● **About this exercise**: From the first line to the last, restate the data word for word.

(Collected data)

· · · · · · ·

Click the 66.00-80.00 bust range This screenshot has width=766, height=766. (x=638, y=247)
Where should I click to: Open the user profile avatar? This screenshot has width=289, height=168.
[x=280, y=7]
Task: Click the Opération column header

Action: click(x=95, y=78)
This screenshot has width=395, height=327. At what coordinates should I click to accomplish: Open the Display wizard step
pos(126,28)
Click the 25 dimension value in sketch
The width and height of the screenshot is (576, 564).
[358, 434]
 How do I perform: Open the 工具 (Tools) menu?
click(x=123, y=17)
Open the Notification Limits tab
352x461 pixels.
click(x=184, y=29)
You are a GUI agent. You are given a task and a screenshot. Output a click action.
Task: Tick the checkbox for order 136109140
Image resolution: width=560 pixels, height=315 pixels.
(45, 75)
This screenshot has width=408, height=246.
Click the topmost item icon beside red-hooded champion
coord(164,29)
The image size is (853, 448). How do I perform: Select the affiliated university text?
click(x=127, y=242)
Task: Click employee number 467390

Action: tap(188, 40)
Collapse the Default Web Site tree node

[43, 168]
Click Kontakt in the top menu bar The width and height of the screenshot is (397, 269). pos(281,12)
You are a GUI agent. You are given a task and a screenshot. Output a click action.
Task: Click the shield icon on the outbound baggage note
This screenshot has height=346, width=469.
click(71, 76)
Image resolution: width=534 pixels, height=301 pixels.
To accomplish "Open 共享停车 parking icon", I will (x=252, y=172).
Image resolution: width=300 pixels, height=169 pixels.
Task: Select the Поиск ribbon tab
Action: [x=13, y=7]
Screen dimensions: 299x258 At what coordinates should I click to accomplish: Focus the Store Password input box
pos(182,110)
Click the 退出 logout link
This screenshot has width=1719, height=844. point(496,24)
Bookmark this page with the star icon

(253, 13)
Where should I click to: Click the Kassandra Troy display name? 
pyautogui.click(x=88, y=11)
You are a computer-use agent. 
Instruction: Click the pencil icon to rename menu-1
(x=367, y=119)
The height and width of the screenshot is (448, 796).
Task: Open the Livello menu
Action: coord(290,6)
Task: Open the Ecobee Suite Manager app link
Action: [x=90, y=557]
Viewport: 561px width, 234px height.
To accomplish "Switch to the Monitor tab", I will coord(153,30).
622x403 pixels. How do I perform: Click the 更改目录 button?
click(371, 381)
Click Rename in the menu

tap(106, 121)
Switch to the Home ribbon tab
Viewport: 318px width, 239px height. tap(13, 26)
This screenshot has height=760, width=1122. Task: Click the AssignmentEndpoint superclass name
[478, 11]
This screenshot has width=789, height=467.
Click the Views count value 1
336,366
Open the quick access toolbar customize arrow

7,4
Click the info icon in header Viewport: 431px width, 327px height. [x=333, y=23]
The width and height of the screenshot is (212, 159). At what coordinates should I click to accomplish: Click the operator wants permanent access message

· · · · · · ·

● **Result**:
Click the 66.00-80.00 bust range This screenshot has width=766, height=766. (x=638, y=247)
Where should I click to: Open the user profile avatar? This screenshot has width=289, height=168.
[x=280, y=7]
Task: Click the Opération column header

Action: click(x=95, y=78)
This screenshot has width=395, height=327. At what coordinates should I click to accomplish: Open the Display wizard step
pos(126,28)
Click the 25 dimension value in sketch
The width and height of the screenshot is (576, 564).
[358, 434]
 How do I perform: Open the 工具 (Tools) menu?
click(x=123, y=17)
Open the Notification Limits tab
352x461 pixels.
click(x=184, y=29)
You are a GUI agent. You are given a task and a screenshot. Output a click action.
Task: Tick the checkbox for order 136109140
Image resolution: width=560 pixels, height=315 pixels.
(45, 75)
This screenshot has width=408, height=246.
Click the topmost item icon beside red-hooded champion
coord(164,29)
The image size is (853, 448). How do I perform: Select the affiliated university text?
click(x=127, y=242)
Task: Click employee number 467390

Action: tap(188, 40)
Collapse the Default Web Site tree node

[43, 168]
Click Kontakt in the top menu bar The width and height of the screenshot is (397, 269). pos(281,12)
You are a GUI agent. You are given a task and a screenshot. Output a click action.
Task: Click the shield icon on the outbound baggage note
This screenshot has height=346, width=469.
click(71, 76)
Image resolution: width=534 pixels, height=301 pixels.
To accomplish "Open 共享停车 parking icon", I will (x=252, y=172).
Image resolution: width=300 pixels, height=169 pixels.
Task: Select the Поиск ribbon tab
Action: [x=13, y=7]
Screen dimensions: 299x258 At what coordinates should I click to accomplish: Focus the Store Password input box
pos(182,110)
Click the 退出 logout link
This screenshot has width=1719, height=844. point(496,24)
Bookmark this page with the star icon

(253, 13)
Where should I click to: Click the Kassandra Troy display name? 
pyautogui.click(x=88, y=11)
You are a computer-use agent. 
Instruction: Click the pencil icon to rename menu-1
(x=367, y=119)
The height and width of the screenshot is (448, 796).
Task: Open the Livello menu
Action: coord(290,6)
Task: Open the Ecobee Suite Manager app link
Action: [x=90, y=557]
Viewport: 561px width, 234px height.
To accomplish "Switch to the Monitor tab", I will coord(153,30).
622x403 pixels. How do I perform: Click the 更改目录 button?
click(371, 381)
Click Rename in the menu

tap(106, 121)
Switch to the Home ribbon tab
Viewport: 318px width, 239px height. tap(13, 26)
This screenshot has height=760, width=1122. Task: Click the AssignmentEndpoint superclass name
[478, 11]
This screenshot has width=789, height=467.
Click the Views count value 1
336,366
Open the quick access toolbar customize arrow

7,4
Click the info icon in header Viewport: 431px width, 327px height. [x=333, y=23]
The width and height of the screenshot is (212, 159). At what coordinates should I click to accomplish: Click the operator wants permanent access message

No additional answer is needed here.